Dalam pengadilan yang digelar pada Selasa (26/6) pekan ini, majelis hakim pengadilan banding akhirnya hanya memvonis Noura hukuman penjara selama 5 tahun karena menikam suaminya, Abdulrahman Mohamed Hammad, hingga tewas.
Selain penjara 5 tahun, seperti diberitakan New York Times, Kamis (28/6/2018), Noura diminta membayar denda 337 ribu Pound Sudan sebagai ‘uang darah’ kepada keluarga lelaki itu.
Namun, tim pengacara Noura memutuskan untuk kembali mengajukan upaya hukum agar kliennya terbebas dari semua tuduhan.
Baca Juga: Jaksa Harap Fredrich Yunadi Divonis Hukuman Maksimal
“Klien kami menikam suaminya sebagai tindakan mempertahankan diri. Melakukan pembelaan diri atas pemerkosaan, sehingga ia harus diposisikan sebagai korban, bukan pelaku pembunuhan. Noura harus bebas,” tegas tim pengacaranya.

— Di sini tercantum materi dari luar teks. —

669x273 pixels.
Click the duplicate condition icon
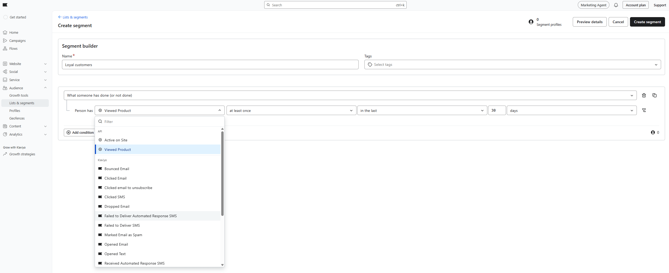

Bulan Juni lalu, pengadilan menghukum mati Noura dengan cara digantung setelah diputus bersalah membunuh suami.
Putusan pengadilan itu memicu kemarahan kelompok-kelompok pembela hak asasi manusia dan perempuan di Sudan maupun internasional.

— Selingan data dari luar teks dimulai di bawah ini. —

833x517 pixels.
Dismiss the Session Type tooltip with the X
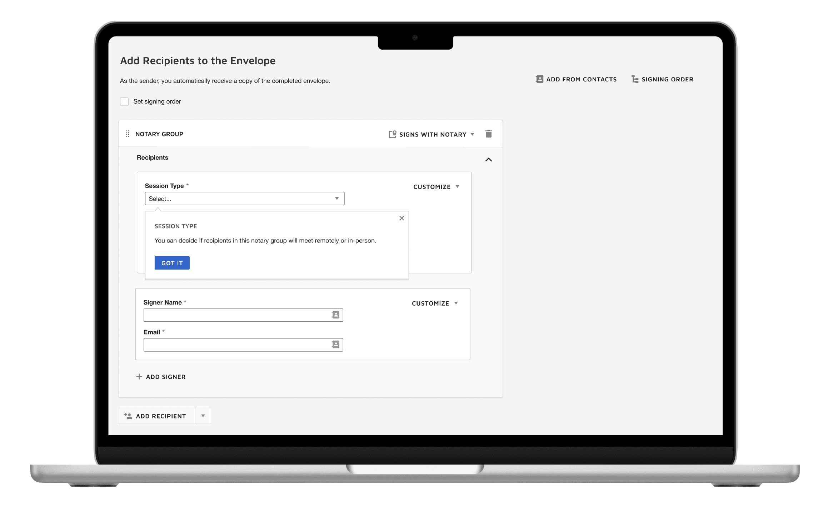401,218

Kelompok-kelompok tersebut menegaskan, Noura adalah korban sistem perkawinan paksa feodal yang masih marak di Sudan.
Sistem hukum negara itu juga dikecam karena tidak mengakui pemerkosaan dalam rumah tangga sebagai bentuk kejahatan.

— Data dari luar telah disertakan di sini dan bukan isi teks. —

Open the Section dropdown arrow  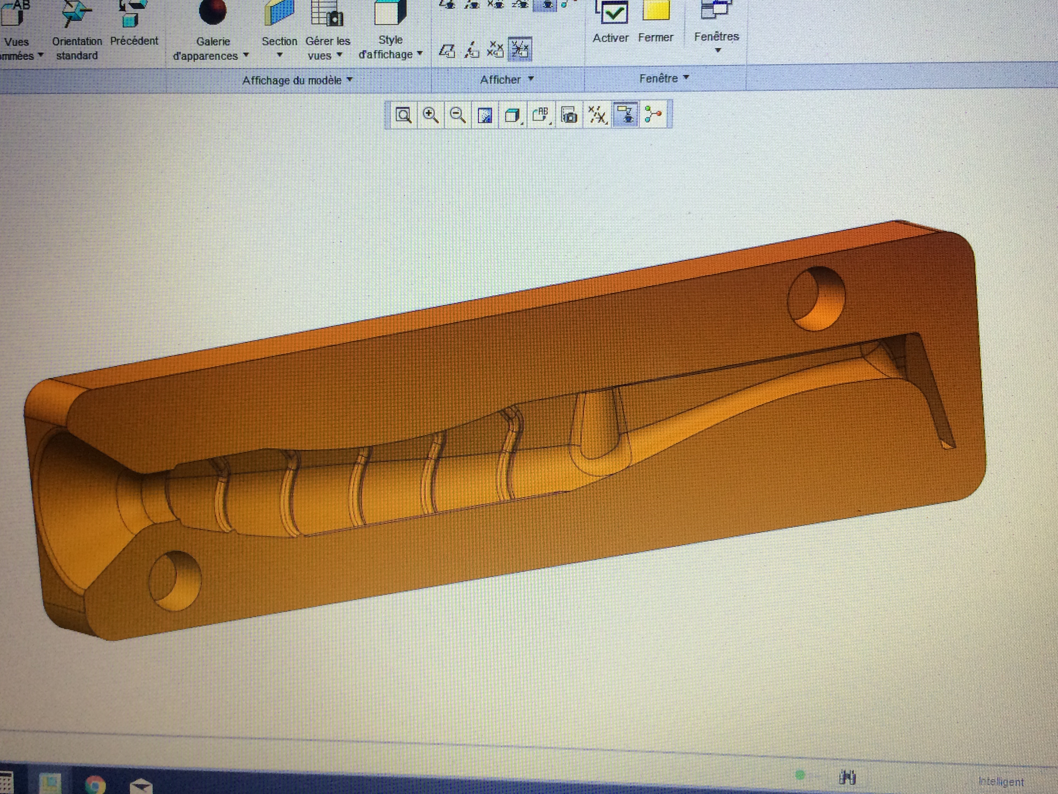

Baca Juga: Detik-detik Mobil Karyawan JICT Ditembak Pelaku Misterius
Noura dipaksa menikahi Hammad ketika berusia 16 tahun. Dia diperkosa Hammad setelah menolak berhubungan seks dengannya setelah upacara pernikahan.
Sementara petisi melalui laman daring untuk mendesak pembebasan Noura telah ditandatangani oleh 1,4 juta orang. Sedangkan kampanye #JusticeForNoura telah menarik dukungan dari seluruh dunia melalui media-media sosial.
"Noura Hussein adalah korban serangan brutal oleh suaminya, dan hukuman penjara lima tahun karena bertindak membela diri adalah hukuman yang tidak sepadan," tegas Seif Magango, Wakil Direktur Regional Amnesty International untuk Afrika Timur.
Ia mengungkapkan, di Sudan, satu dari tiga gadis dipaksa menikah sebelum berusia 18 tahun berdasarkan data Unicef tahun 2017.
Sementara undang-undang Sudan yang mengatur pribadi warganya yang beragama Islam, mengizinkan anak perempuan berusia 10 tahun untuk dinikahkan kalau wali mereka mendapat izin dari hakim.
“Di bawah undang-undang patriarkis yang diperkenalkan pada tahun 1991 itu, perkosaan dalam pernikahan tidak dianggap perkosaan dan oleh karena itu bukan kejahatan,” terangnya.